The ‘dazzling’ Viktoria, or as she wrote, the English version ‘Victoria’ on my sketch, graduated and joined the famous Mariinsky in 2001, promoted to Soloist four years later and became a Principal in 2008. She kindly signed my drawing after I left it at the stage door.
Russian prima ballerina Diana Vishneva returned to the London stage this Summer in the Mariinsky Ballet’s season at the Royal Opera House. One of the world’s leading dancers, Diana has made guest appearances for all the major Ballet companies, including The Bolshoi, the American Ballet Theatre, the Paris Opera, Balet Teatroalla Scalia in Milan and Berlin’s Staatsoper Unter den Linden.
The Financial Times wrote, “From Vishneva’s formidable technique to her musicality, her exquisite purity of style and her sheer artistry, she cannot be beaten.” There were only two chances to see Diana during the Covent Garden run, one of them was the title role in Alexei Ratmansky’s ANNA KARENINA. The Telegraph’s Mark Monahan said she was, “more luminous than ever at 41”. After that performance Diana signed this drawing I left at the stage door.
Alongside Vaslav Nijinsky, Vladimir Vasiliev and Rudolf Nureyev, Mikhail Baryshnikov is considered one of the greatest ballet dancers in history. He returned to the London stage last week, not as a dancer, but reading the poetry of Nobel Laurate Joseph Brodsky, who was one of the first people Mikhail meet in New York when he defected from the Soviet Union in 1974.
Joseph was a huge influence on ‘Misha’ In the years the later revolutionised and popularised ballet as a performer and choreographer, while launching a successful parallel career as an actor, earning an Oscar nomination playing Yuri Kopeikine in the 1977 film THE TURNING POINT. Their relationship forms the basis for Latvian director Alvin Hermanis’s experimental theatre piece, BRODSKY/BARYSHNIKOV in which Mikhail reads his friend’s poetry in the original Russian. After productions in Riga, Te Aviv and New York Mikhail, performed the show for five nights at the Apollo Theatre in London, where I managed to meet him at the stage door and he signed my sketch.
The Ukrainian urban rebel, iconoclast and ballet prodigy Sergei Polunin is regularly acknowledged as the greatest dancer of his generation. His astonishing power and poise saw him become the Royal Ballet’s youngest principal at 19. At the peak of his success he rocked the arts establishment with his shock departure from the Company in 2012.

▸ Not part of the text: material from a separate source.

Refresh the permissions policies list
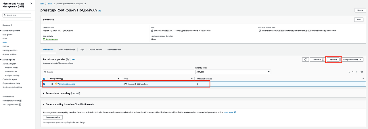368x129 pixels. pyautogui.click(x=305, y=59)
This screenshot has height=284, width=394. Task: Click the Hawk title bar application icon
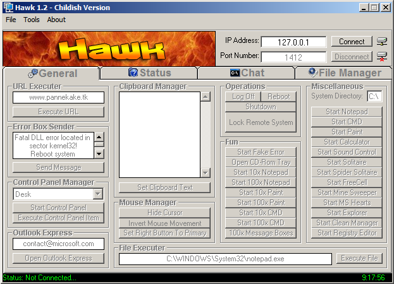[x=8, y=8]
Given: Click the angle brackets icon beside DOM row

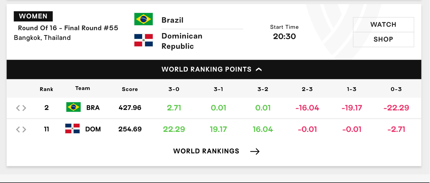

The ‘bad boy of ballet’ made the art form go viral, walked away, driven by stardom and self-destruction, his talent more a burden than a gift. How can you be free to be yourself when you are ballet’s ‘hottest property’?
He is now the subject of Oscar nominee Steven Cantor’s latest film DANCER, which premiered last month. It includes David LaChapelle’s 2015, video sensation TAKE ME TO THE CHURCH. Coinciding with the release of the documentary, Sergei performed PROJECT POLUNIN for five nights at London’s Sadler’s Wells where he signed and dedicated my sketch.
The Broadway box-office hit AN AMERICAN IN PARIS, filled with memorable Gershwin musical numbers and spectacular dance routines, opened this week at London’s Dominion Theatre to a cluster of five-star reviews. Directed and choreographed by Tony winner Christopher Wheeldon and inspired by the Academy Award-winning 1951 film of the same name, premiered at the Palace Theatre on Broadway in April 2015 after a brief engagement at the Theatre du Chatelet in Paris.
Both leads, ballet stars Robert Fairchild and Leanne Cope headline the West End production. Former First Artist with the Royal Ballet, Leanne originated the role of Lise Dassin, originally played by Leslie Caron in the movie. She received a Tony Award nomination for her performance. I attempted to met Leanne in person at the stage door, but London’s fickle Spring weather sprung a leak in my plan last Saturday, so I left it at the theatre and it came back immediately.